> What you need to do:
Reproduce the entries below verbatim, from the very first line down to and including the line that contains "tap(1179, 192)".

> Record excerpts:
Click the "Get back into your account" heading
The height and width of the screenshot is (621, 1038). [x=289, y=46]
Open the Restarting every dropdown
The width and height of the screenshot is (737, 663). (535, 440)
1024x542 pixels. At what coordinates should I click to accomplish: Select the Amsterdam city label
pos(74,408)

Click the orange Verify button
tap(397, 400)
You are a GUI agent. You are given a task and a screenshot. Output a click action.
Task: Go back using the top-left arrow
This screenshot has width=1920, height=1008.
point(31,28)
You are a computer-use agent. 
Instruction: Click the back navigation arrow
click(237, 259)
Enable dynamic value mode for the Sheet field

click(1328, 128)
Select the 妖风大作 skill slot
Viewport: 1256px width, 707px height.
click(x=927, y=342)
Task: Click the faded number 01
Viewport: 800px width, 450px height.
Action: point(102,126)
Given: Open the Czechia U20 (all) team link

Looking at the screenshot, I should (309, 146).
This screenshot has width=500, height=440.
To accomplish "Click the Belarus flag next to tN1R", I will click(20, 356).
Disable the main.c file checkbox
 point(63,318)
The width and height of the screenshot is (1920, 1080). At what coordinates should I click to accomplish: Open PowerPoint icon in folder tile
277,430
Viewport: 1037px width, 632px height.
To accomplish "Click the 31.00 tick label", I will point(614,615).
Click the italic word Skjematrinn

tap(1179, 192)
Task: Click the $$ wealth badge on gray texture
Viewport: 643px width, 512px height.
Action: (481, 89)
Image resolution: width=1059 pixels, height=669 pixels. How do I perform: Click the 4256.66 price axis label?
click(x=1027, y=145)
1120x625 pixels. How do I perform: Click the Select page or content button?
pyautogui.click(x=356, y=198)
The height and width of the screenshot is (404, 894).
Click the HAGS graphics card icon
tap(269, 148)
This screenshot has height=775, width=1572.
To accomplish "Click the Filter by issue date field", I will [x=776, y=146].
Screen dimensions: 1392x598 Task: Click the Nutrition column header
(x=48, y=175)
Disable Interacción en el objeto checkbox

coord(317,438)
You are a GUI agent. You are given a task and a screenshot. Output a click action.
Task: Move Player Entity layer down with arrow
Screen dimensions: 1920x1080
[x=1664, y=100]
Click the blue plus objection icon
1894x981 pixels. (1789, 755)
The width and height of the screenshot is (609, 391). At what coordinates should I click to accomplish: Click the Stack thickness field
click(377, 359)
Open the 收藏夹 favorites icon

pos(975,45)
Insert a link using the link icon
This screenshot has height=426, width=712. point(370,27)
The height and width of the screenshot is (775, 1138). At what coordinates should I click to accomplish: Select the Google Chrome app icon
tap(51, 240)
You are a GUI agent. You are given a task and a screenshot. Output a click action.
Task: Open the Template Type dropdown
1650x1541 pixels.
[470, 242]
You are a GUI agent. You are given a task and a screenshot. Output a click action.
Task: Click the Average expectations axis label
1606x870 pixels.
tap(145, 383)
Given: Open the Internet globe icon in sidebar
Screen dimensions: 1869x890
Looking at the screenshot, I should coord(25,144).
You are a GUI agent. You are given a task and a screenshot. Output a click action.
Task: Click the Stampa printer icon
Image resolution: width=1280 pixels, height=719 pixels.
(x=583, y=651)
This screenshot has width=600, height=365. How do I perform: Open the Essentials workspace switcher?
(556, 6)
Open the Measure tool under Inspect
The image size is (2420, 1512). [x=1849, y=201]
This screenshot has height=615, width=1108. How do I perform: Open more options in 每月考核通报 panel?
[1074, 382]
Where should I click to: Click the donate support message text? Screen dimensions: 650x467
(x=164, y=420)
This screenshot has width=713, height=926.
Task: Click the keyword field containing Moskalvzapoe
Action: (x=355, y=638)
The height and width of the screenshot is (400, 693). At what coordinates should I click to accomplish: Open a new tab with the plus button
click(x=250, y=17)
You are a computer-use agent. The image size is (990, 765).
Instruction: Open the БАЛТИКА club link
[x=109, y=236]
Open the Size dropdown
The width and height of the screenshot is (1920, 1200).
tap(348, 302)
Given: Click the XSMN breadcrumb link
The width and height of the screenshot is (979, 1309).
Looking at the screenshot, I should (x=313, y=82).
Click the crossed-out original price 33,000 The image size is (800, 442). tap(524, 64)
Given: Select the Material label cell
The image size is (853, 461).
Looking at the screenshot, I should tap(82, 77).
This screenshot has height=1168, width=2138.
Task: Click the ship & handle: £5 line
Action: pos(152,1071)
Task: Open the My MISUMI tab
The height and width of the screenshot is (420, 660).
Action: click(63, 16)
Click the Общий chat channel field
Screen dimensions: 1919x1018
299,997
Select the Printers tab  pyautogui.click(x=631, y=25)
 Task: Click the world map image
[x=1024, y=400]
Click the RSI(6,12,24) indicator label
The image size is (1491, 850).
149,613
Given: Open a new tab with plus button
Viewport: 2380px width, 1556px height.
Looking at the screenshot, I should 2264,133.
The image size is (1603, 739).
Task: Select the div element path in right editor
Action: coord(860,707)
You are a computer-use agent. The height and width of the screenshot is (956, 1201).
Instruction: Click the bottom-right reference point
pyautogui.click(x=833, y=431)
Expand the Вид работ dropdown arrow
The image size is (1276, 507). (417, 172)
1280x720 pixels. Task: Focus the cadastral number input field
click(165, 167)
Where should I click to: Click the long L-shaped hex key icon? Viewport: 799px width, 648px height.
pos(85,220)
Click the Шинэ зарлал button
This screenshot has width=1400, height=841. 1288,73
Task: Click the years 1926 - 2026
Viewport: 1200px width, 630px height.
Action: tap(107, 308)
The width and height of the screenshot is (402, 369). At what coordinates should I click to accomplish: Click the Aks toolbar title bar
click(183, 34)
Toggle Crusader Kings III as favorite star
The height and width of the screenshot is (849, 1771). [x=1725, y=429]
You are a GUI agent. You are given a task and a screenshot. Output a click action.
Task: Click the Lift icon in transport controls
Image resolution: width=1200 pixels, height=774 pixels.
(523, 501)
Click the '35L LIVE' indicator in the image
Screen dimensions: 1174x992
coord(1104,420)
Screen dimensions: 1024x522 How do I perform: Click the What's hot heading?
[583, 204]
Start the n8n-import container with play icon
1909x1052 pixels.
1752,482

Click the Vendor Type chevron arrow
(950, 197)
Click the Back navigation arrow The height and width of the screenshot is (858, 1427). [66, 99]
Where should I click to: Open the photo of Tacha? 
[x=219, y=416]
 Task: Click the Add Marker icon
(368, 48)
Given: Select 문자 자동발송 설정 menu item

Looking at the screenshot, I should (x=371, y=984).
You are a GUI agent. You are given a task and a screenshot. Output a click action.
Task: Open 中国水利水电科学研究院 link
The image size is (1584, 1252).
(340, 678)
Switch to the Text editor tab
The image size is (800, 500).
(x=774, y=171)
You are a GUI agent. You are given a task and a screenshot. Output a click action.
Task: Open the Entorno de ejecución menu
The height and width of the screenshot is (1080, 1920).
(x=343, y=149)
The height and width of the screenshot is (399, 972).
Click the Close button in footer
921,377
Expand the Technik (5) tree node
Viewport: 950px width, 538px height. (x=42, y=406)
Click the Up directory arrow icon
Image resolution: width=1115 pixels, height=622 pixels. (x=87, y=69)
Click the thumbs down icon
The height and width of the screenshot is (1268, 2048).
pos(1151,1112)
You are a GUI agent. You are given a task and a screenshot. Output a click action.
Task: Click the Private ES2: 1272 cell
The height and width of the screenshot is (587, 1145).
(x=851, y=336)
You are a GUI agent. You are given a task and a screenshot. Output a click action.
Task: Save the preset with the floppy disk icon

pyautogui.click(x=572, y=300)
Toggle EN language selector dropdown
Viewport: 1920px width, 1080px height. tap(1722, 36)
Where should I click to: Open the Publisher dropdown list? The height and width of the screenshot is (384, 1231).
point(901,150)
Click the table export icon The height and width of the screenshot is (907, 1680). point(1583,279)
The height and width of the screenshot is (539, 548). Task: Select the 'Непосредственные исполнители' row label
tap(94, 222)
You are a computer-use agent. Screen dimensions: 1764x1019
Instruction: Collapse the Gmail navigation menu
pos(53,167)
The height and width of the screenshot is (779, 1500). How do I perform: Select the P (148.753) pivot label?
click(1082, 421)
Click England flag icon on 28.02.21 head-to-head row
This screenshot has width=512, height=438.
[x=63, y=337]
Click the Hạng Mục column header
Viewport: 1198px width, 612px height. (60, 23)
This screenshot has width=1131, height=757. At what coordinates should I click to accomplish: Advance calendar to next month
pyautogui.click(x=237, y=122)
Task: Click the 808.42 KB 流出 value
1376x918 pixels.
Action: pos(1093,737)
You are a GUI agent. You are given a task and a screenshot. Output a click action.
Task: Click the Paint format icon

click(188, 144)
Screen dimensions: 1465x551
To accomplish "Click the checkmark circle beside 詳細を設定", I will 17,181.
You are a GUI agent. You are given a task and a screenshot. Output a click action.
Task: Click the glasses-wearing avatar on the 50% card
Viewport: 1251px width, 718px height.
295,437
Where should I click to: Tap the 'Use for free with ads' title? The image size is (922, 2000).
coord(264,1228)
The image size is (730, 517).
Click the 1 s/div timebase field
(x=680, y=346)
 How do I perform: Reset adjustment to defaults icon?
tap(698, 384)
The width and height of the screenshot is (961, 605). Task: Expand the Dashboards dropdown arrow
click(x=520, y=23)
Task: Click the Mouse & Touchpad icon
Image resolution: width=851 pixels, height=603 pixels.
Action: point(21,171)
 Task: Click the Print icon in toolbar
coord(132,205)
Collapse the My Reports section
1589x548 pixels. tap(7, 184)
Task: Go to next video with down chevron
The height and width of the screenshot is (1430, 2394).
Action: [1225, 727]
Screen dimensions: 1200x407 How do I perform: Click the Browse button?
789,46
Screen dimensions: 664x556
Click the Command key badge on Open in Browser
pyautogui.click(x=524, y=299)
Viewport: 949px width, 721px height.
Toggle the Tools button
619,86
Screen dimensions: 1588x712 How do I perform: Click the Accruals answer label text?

> Solution to the problem:
Click the "Get back into your account" heading
The height and width of the screenshot is (621, 1038). [x=289, y=46]
Open the Restarting every dropdown
The width and height of the screenshot is (737, 663). (535, 440)
1024x542 pixels. At what coordinates should I click to accomplish: Select the Amsterdam city label
pos(74,408)

Click the orange Verify button
tap(397, 400)
You are a GUI agent. You are given a task and a screenshot. Output a click action.
Task: Go back using the top-left arrow
This screenshot has width=1920, height=1008.
point(31,28)
You are a computer-use agent. 
Instruction: Click the back navigation arrow
click(237, 259)
Enable dynamic value mode for the Sheet field

click(1328, 128)
Select the 妖风大作 skill slot
Viewport: 1256px width, 707px height.
click(x=927, y=342)
Task: Click the faded number 01
Viewport: 800px width, 450px height.
Action: point(102,126)
Given: Open the Czechia U20 (all) team link

Looking at the screenshot, I should (309, 146).
This screenshot has width=500, height=440.
To accomplish "Click the Belarus flag next to tN1R", I will click(20, 356).
Disable the main.c file checkbox
 point(63,318)
The width and height of the screenshot is (1920, 1080). At what coordinates should I click to accomplish: Open PowerPoint icon in folder tile
277,430
Viewport: 1037px width, 632px height.
To accomplish "Click the 31.00 tick label", I will point(614,615).
Click the italic word Skjematrinn

tap(1179, 192)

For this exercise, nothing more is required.